Xiaofan Cao wrote:> Hi there,
>
> I'm writing a program in R that has a few nested loops. I'd like to
> monitor the progress when the program is running and be able to estimate
> the remaining time.
A long time ago I started writing some code to give R something like
an 'iterator' object. You could do this:
> ml=loop(5)
> while(iterate(ml))
+ {cat("doing ",iteration(ml)," of
",N(ml),"\n","Ending at
",predictEnd(ml),"\n");sleep(5)}
doing 1 of 5
Ending at Wed 25 Oct 2006 11:00:05 BST
doing 2 of 5
Ending at Wed 25 Oct 2006 11:00:20 BST
doing 3 of 5
Ending at Wed 25 Oct 2006 11:00:20 BST
doing 4 of 5
Ending at Wed 25 Oct 2006 11:00:20 BST
doing 5 of 5
Ending at Wed 25 Oct 2006 11:00:20 BST
you use loop(N) to construct a 1:N loop object, while(iterate(ml)) to
loop round it, iteration(ml) to get the current iteration number, N(ml)
to get the iteration limit, and predictEnd(ml) to guess when the whole
thing will finish.
All the information about the loop is encapsulated in the ml object.
It needs a chunk of polishing up and nobody seemed that interested in
it last time I mentioned it. My particular application was to MCMC,
where you could have an MCMC iterator object that was a subclass of my
simple loop class, and then you could have methods like if(isBurnIn(ml))

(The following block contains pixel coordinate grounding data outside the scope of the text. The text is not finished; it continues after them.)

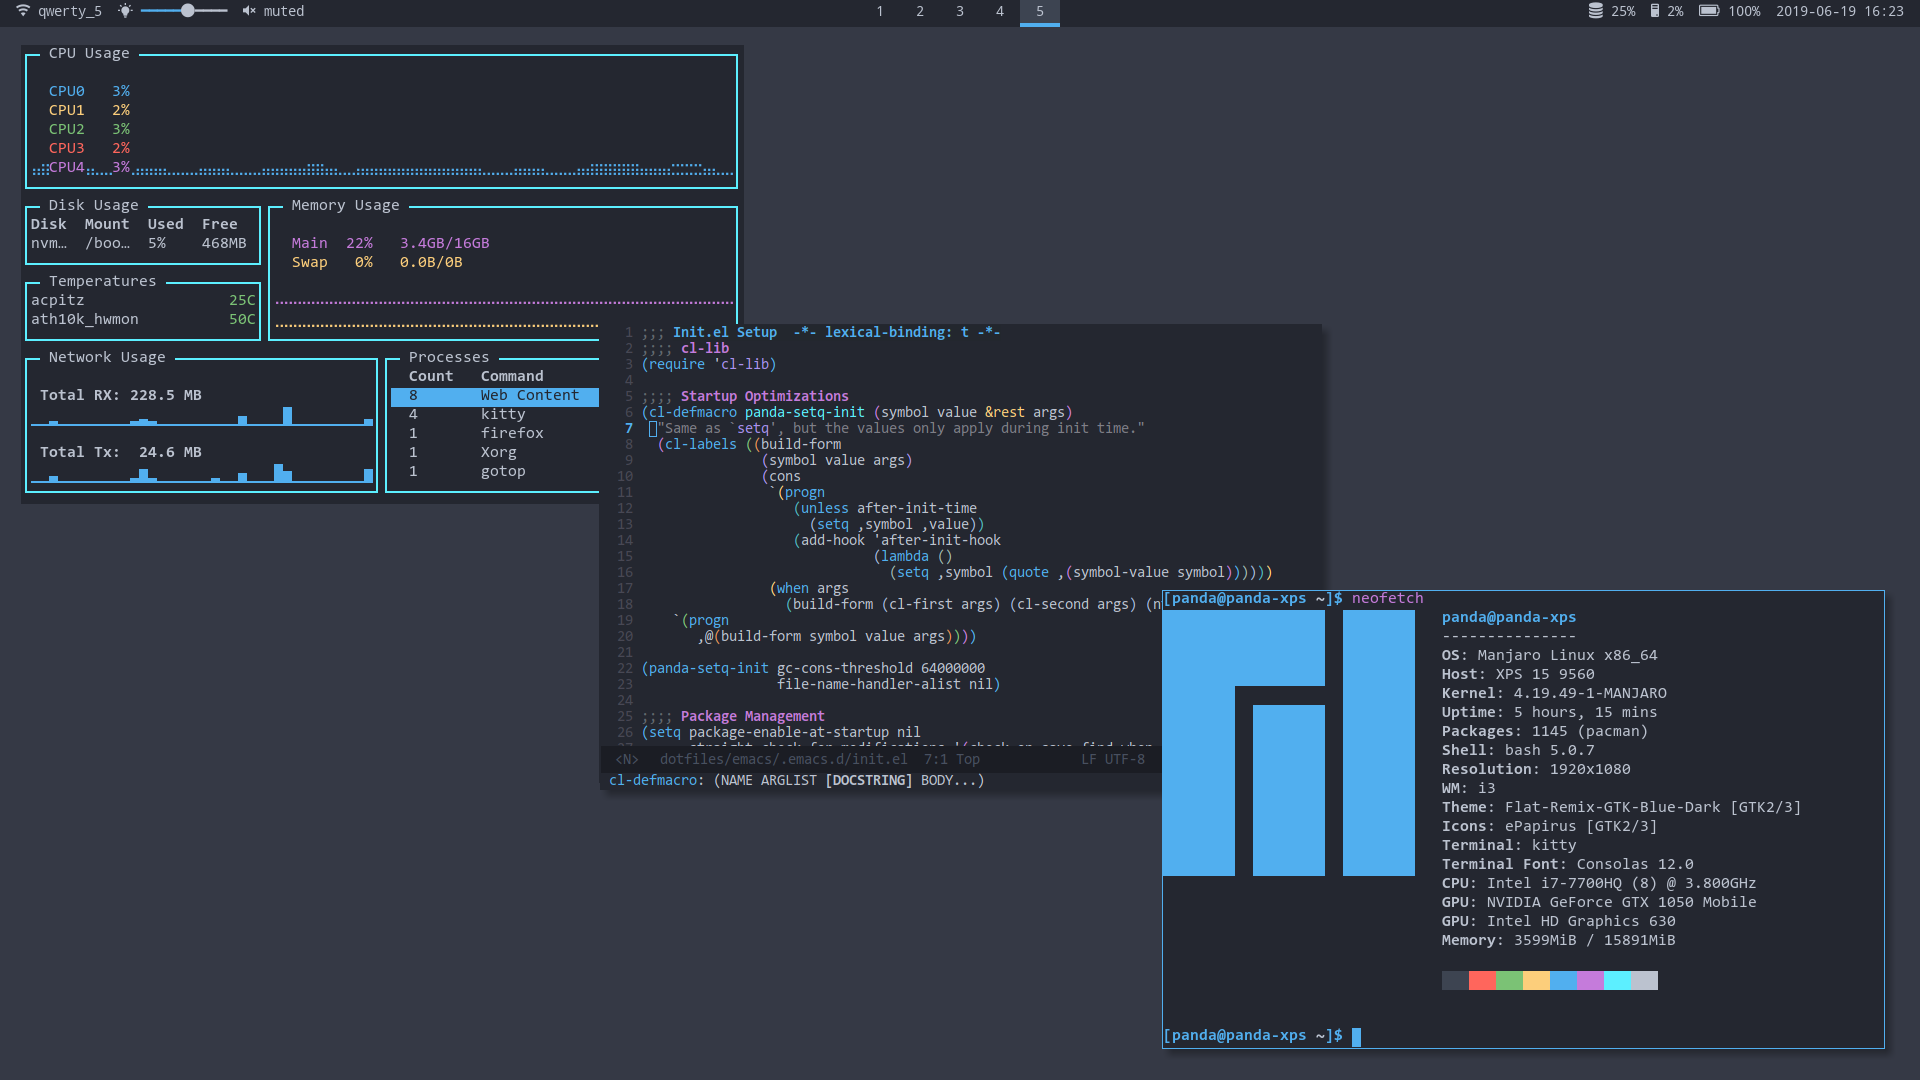Viewport: 1920px width, 1080px height.
Task: Select workspace 4 in the top bar
Action: pyautogui.click(x=1000, y=11)
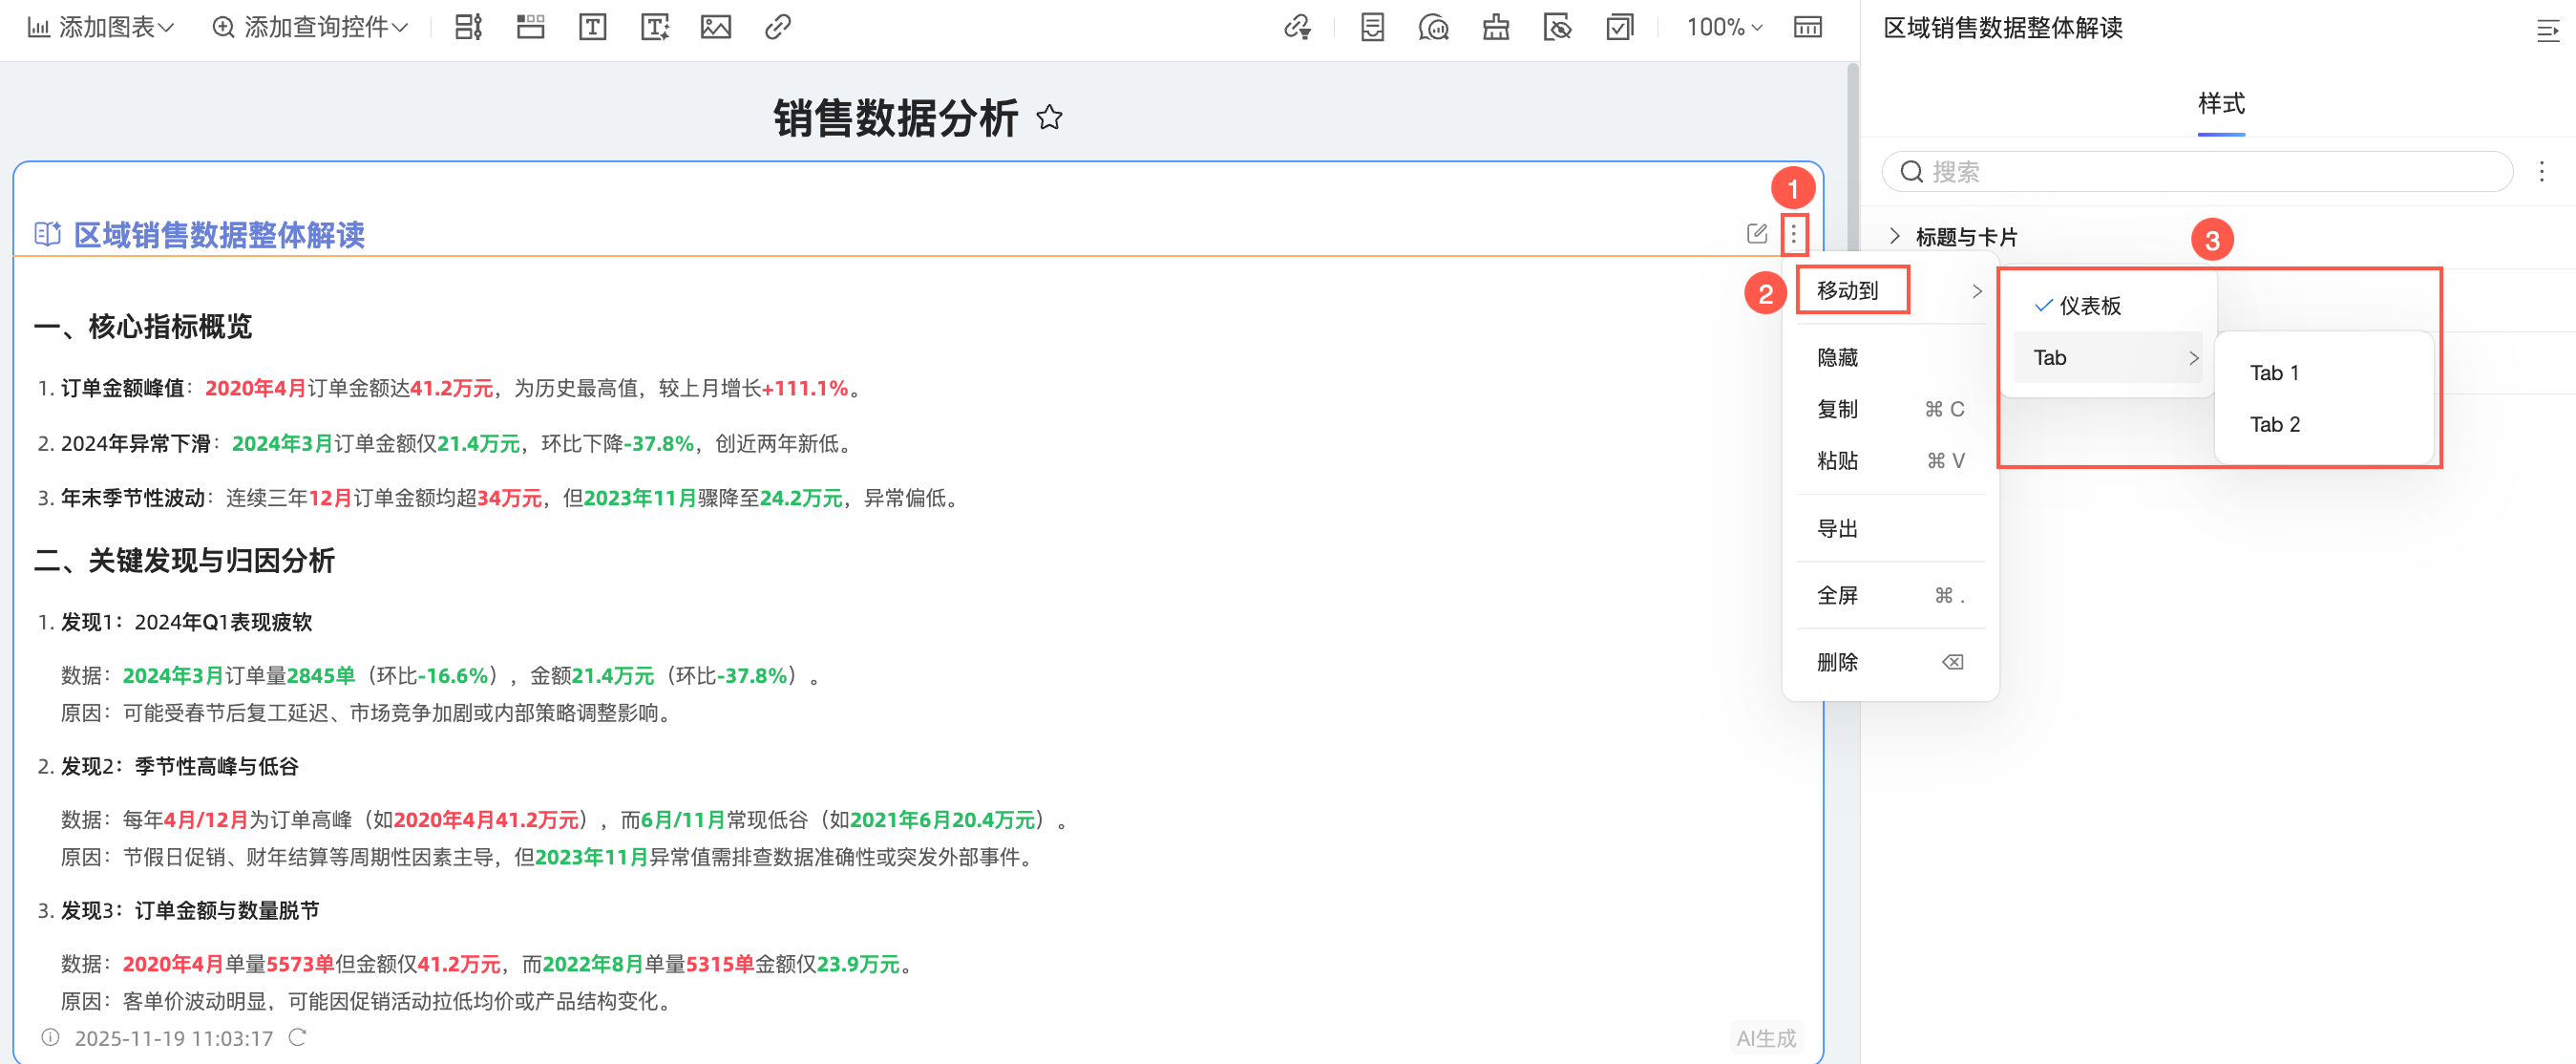The height and width of the screenshot is (1064, 2576).
Task: Choose Tab 2 in the submenu
Action: tap(2274, 424)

to decide when to start taking samples, or if(!isThinned(ml)) to decide
whether to store a sample from a thinned chain. Again, all the info
encapsulated in the loop object.
Another advantage is that unlike for(i in 1:10000000) it doesn't
create a vector of 10000000 objects...
If anyone thinks this is worth me working on then I'll try and find
some spare time (hah!) to fix it up. Or if anyone wants to take over, I
can throw my code at you at see if it sticks.